CD: Paul McCartney - Kisses on the Bottom | reviews, news & interviews
CD: Paul McCartney - Kisses on the Bottom
CD: Paul McCartney - Kisses on the Bottom
Beatle raised on big-band standards croons a love letter to the yesteryear of his youth
Come on, the cheeky title is endearing. So it’s not the Fats Waller lyric that John Lennon would have lifted onto the album cover, but Paul McCartney has often sung of frogs and little lambs, of blackbirds and bluebirds, and even at 69 is still in touch with his inner child. Never more productively than in this homage to the age of the big-band jazz standard he ingested at his father’s feet.

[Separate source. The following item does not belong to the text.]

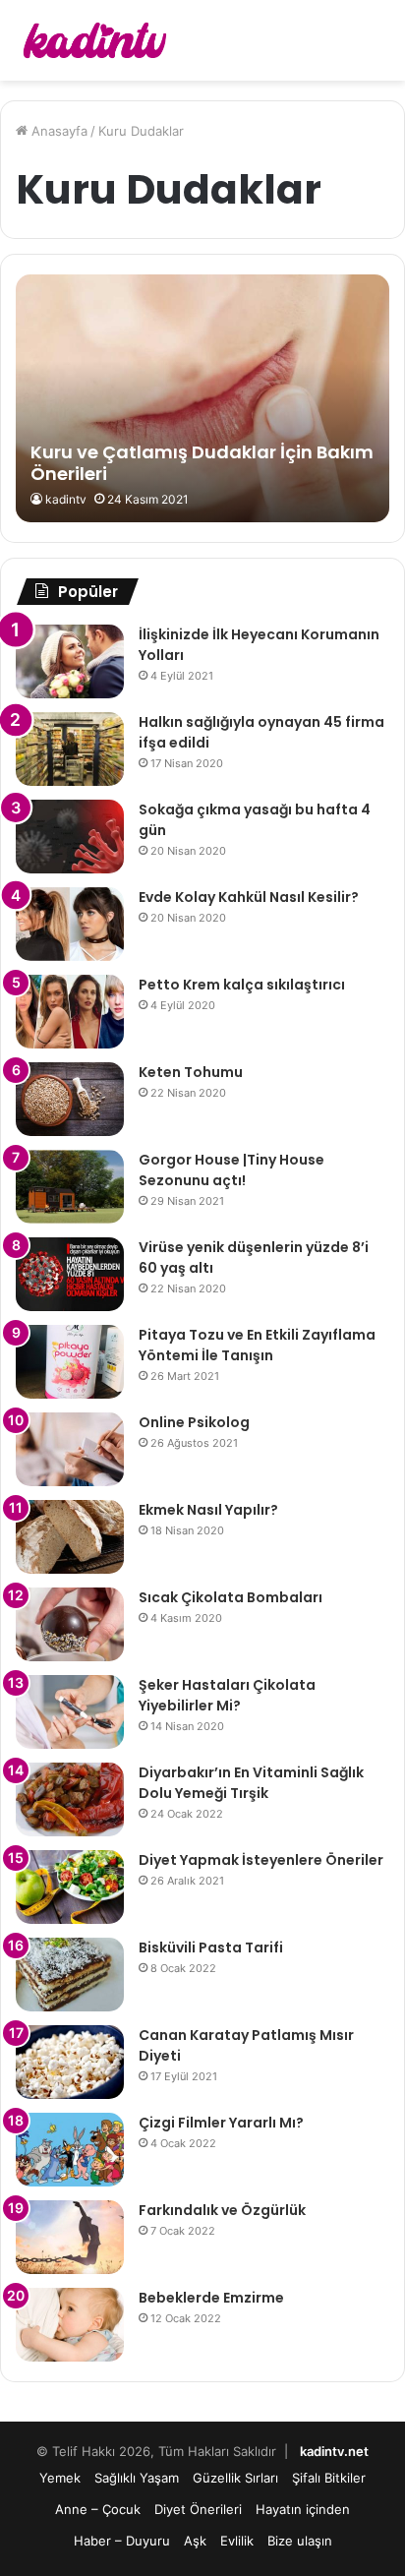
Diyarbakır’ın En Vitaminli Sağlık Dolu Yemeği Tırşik (251, 1783)
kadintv (66, 499)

It’s not as if this outburst of nostalgia doesn’t belong to a through-line. With the Fabs he ceded the floor to jaunty clarinets and muted trumpets in “When I’m Sixty-Four” and “Honey Pie”, then with Wings there was “You Gave Me the Answer”. But this time he mostly lets yesteryear’s giants take the songwriting chores. It shouldn’t quite work, but it does, deliciously. One of the unlooked-for pleasures of Kisses on the Bottom is the match between McCartney’s voice, tending to reediness in recent years, and the lilting lyricism of Harold Arlen (“It’s Only a Paper Moon”, “Ac-Cent-Tchu-Ate the Positive”), Frank Loesser (“More I Cannot Wish You”) and Irving Berlin (“Always”). Confined to vocal duties, with Diana Krall leading a house band of jazzers recruited from Mount Olympus (plus Messrs Clapton and Wonder guest-soloing), McCartney ranges flutingly high and – in “Get Yourself Another Fool” - baritone low.
Tonally the anthology of songs put together by a soppy newlywed tends towards the sweet – Loesser’s “The Inch Worm” is the closest we stray to outright tooth-rot. In other paeans to the animal kingdom, the nightclub crooner “Bye Bye Blackbird” (Ray Henderson/Mort Dixon) sounds like a melancholy valediction to another feathered friend singing in the dead of night. Slotted into the collection are two new songs from McCartney himself, of which the more touching is the outbreak of uncertain, late-blooming romanticism of “My Valentine”. You could maybe ask for an injection of smoke and sex and vulnerability, but the Macca voicebox brings its own rich history. It's not one for the under-30s, or even under-40s, but hats off to the old fella.